Puerto Patriada: incêndio contido após devastar 15 mil hectares, enquanto Los Alerces continua sob ameaça

O incêndio em Puerto Patriada, localidade de Chubut, foi declarado contido após devastar 14.770 hectares de florestas nativas, implantadas e pastagens desde 5 de janeiro. O fogo destruiu ainda 34 residências em Epuyén e El Hoyo.

Segundo o Sistema Provincial de Manejo do Fogo (SPMF), um incêndio contido mantém atividade, mas sem avanço. O estado seguinte é “controlado”, quando já não há possibilidade de reativação, e depois “extinto”, após a guarda de cinzas.

O ministro de Segurança e Justiça de Chubut, Héctor Iturrioz, advertiu que persistem focos menores e que o fogo pode ficar “debaixo da terra, nas raízes”. Por isso, continuam as tarefas de brigadistas e equipes de ataque rápido, com 551 pessoas mobilizadas.

Operação de brigadas

Durante a jornada, brigadas provinciais e bombeiros voluntários percorreram setores críticos:

  • La Burrada e a Brigada de Puerto Patriada.
  • La Angostura e viela de Mayorga.
  • El Coihue, onde foram detectados pontos quentes.
  • Bahía Las Percas – La Condorera, com focos ativos na zona alta.

O prefeito de El Hoyo, César Salamín, convocou os turistas a continuarem suas férias, assegurando que os serviços estão em condições de receber visitantes.
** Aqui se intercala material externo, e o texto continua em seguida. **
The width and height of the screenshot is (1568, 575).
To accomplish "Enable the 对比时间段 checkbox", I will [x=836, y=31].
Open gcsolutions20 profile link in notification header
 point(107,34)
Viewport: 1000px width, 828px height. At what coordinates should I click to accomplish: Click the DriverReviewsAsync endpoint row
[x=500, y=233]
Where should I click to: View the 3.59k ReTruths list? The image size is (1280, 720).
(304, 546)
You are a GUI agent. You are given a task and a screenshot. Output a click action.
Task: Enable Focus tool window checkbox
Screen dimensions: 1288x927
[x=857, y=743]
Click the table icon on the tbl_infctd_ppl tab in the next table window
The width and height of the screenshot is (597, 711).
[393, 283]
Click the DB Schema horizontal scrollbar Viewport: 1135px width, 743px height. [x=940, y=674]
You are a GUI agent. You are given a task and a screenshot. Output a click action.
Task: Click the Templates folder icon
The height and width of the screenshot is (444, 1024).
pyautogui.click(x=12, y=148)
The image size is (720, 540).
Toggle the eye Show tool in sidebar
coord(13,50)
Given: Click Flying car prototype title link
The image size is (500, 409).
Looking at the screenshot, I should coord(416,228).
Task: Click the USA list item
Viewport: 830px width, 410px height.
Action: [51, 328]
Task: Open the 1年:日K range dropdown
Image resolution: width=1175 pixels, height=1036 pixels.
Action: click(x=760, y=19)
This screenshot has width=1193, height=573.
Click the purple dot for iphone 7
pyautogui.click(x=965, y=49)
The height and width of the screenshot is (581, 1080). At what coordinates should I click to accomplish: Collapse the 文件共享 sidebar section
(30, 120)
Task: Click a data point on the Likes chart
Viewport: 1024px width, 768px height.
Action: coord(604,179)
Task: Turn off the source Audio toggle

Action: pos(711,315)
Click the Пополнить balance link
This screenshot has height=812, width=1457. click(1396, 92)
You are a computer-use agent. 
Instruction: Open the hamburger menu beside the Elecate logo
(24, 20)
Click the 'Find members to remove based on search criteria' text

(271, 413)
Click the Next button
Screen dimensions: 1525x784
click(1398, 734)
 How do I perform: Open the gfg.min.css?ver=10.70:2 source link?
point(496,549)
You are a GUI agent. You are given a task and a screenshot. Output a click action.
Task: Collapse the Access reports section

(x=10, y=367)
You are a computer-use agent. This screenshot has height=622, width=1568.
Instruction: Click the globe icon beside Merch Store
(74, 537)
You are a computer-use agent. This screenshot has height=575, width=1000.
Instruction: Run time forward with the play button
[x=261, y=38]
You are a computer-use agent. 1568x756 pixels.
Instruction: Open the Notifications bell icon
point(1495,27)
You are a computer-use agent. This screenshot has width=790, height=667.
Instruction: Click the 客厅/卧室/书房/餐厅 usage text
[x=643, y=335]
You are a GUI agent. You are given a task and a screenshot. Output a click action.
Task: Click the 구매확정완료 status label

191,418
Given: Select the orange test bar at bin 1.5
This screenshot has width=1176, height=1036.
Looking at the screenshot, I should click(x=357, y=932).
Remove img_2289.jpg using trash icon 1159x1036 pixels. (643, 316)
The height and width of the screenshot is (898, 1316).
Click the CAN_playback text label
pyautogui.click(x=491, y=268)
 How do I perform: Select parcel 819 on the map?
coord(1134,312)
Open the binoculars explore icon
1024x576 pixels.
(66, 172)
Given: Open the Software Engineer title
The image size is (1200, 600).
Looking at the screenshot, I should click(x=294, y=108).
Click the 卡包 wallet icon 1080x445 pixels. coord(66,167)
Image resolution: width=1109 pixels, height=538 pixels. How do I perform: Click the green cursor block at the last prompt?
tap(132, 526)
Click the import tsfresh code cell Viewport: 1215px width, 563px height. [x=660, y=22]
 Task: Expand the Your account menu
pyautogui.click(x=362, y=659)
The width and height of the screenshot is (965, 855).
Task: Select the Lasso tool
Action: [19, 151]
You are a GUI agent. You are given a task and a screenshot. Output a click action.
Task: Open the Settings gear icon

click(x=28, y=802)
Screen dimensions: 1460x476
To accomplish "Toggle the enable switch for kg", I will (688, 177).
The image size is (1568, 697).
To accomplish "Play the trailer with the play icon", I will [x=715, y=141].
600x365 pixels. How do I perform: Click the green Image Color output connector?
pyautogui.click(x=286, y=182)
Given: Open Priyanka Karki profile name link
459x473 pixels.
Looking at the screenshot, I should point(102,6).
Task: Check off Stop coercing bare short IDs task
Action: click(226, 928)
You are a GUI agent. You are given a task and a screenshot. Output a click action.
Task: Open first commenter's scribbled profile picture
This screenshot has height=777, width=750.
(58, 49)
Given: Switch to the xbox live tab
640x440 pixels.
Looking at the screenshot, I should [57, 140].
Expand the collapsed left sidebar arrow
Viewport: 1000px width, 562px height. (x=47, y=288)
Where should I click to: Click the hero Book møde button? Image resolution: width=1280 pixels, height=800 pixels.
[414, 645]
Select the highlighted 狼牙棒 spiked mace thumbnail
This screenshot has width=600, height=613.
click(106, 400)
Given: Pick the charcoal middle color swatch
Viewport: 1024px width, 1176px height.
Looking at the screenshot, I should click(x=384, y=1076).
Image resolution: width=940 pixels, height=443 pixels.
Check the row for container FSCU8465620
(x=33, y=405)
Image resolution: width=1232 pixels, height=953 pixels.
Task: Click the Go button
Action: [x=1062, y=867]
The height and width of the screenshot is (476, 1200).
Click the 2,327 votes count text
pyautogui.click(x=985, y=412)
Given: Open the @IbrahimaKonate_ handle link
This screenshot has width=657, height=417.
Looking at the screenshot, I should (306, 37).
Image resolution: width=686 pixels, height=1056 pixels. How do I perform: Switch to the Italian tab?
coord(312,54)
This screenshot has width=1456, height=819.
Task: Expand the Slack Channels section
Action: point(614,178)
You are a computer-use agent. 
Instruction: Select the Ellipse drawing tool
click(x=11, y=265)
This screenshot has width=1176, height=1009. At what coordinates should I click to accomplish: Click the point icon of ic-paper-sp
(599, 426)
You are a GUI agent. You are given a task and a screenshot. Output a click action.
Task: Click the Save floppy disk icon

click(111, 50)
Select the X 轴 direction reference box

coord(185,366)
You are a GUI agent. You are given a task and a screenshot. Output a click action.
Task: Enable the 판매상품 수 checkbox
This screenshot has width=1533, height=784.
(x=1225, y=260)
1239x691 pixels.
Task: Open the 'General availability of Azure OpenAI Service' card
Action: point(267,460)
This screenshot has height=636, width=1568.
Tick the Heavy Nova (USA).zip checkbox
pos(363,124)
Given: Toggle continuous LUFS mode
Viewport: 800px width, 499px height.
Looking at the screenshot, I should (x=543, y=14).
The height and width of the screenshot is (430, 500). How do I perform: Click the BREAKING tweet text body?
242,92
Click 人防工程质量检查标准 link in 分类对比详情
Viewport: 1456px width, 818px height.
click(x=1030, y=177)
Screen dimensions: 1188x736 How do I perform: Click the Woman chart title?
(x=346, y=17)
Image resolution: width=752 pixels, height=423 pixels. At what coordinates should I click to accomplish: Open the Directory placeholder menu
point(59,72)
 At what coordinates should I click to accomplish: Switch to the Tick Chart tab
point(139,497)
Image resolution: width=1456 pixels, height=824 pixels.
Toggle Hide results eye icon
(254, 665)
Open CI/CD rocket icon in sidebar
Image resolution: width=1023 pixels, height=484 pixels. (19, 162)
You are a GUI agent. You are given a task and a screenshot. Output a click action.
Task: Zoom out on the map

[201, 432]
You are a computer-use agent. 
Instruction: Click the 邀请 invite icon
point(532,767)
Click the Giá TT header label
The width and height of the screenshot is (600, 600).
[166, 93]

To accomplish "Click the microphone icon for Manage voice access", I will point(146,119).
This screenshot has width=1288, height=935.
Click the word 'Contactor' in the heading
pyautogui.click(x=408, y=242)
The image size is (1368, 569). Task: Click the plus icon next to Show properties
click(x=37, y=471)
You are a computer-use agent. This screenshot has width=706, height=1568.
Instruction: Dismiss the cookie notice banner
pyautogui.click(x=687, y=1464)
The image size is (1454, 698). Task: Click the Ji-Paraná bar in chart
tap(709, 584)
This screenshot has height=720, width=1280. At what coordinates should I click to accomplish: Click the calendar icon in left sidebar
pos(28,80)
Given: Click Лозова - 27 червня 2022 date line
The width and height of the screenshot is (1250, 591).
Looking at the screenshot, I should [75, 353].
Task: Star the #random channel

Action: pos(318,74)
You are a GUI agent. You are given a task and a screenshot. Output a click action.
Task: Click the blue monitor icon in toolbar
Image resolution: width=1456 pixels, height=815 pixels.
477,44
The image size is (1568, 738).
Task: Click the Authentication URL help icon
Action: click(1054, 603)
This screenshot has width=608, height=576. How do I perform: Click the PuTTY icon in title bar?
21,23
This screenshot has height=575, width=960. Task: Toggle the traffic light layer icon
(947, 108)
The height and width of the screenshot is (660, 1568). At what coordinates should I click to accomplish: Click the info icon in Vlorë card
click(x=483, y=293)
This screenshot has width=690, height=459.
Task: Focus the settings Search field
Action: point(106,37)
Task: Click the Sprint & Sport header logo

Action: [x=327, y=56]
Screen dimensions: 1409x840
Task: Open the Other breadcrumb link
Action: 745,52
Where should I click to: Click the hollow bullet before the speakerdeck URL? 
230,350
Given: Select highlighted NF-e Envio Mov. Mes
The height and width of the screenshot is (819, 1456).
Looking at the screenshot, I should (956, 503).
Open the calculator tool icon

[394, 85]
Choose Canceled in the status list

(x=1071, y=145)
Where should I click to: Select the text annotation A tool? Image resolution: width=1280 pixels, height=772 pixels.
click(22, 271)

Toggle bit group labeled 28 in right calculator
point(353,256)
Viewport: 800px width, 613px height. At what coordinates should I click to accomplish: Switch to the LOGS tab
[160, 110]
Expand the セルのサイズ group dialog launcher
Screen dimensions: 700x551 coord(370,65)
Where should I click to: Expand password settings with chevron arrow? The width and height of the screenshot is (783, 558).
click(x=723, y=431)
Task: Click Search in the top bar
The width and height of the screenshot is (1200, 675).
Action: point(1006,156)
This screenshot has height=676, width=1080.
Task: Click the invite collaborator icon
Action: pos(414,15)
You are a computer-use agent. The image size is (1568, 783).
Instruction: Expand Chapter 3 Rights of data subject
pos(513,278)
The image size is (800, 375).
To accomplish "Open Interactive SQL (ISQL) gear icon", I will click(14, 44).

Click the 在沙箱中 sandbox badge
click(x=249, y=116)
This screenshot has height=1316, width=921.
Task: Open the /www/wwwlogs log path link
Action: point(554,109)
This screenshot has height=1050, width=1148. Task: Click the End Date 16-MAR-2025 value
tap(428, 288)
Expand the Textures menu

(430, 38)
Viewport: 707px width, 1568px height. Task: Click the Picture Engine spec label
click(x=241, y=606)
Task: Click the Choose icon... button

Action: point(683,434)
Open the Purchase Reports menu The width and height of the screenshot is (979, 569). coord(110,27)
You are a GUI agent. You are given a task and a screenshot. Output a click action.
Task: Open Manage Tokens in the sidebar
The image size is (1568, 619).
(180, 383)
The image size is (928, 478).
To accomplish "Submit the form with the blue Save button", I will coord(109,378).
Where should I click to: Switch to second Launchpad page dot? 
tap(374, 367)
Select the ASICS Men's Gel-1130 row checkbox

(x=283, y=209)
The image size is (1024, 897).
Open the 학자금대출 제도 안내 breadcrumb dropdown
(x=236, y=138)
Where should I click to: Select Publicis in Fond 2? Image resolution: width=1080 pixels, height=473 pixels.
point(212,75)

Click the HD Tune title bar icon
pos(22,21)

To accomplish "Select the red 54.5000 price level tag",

A Promotoria confirmou que o incêndio foi iniciado por causas humanas, possivelmente por negligência.

Los Alerces: cinco focos ativos

O Parque Nacional Los Alerces registra cinco focos ativos e cerca de 11.000 hectares afetados. O pesquisador do CONICET, Thomas Kitzberger, advertiu sobre uma “nova normalidade” na Patagônia: incêndios de dezenas de milhares de hectares, secas mais longas e ondas de calor mais frequentes. O que foi queimado se torna combustível para futuros incêndios.

Um drone captou a fuga desesperada de animais perto do Lago Rivadavia: javalis, aves e cervos escapando em direção a Cholila. Moradores pediram para circular com cuidado para não atropelá-los.

Puerto Patriada
O incêndio em Puerto Patriada devastou florestas e residências.

Testemunhos da linha de frente

O brigadista Hernán Mondino relatou que o fogo começou em 9 de dezembro por um raio e se estendeu para o norte do Parque Nacional, afetando áreas emblemáticas como a passarela do Rio Arrayanes, Lago Verde e Lago Rivadavia.

Embora tenha chovido na província, Mondino explicou que as precipitações não são suficientes para deter as frentes, embora criem um clima mais confortável para trabalhar. O SPMF alertou que as condições de perigo não mudaram: são esperados ventos intensos e aumento de temperatura.

As jornadas dos brigadistas são extenuantes: começam às 8h e podem se estender até a madrugada. Com um salário base de 860 mil pesos, eles reivindicam melhorias salariais e condições de trabalho, denunciando que o governo nacional subexecutou 25% do orçamento de 2025 para o Serviço Nacional de Manejo do Fogo.

O Abuelo sob ameaça

No Parque encontra-se El Abuelo, um alerce de 2.600 anos, a árvore mais antiga da Argentina e uma das mais velhas do mundo. Monumento Natural Nacional e declarado Sítio Patrimônio Mundial pela UNESCO, está a 18 quilômetros de um foco ativo.

Por enquanto, o fogo se afasta, mas os brigadistas alertam que os incêndios são dinâmicos e dependem de ventos e topografia. Se o perigo se aproximar, mais recursos serão destinados para protegê-lo. “Se perdermos algo mais do que já foi perdido, seria trágico”, reconheceu Mondino.

O incêndio em Puerto Patriada está contido, mas a emergência continua em Los Alerces e outras áreas de Chubut. A situação reflete a vulnerabilidade dos ecossistemas patagônicos frente a secas extremas, ondas de calor e negligências humanas. A proteção de símbolos naturais como El Abuelo e o reconhecimento ao esforço dos brigadistas são fundamentais em uma temporada marcada pelo risco e pela resiliência.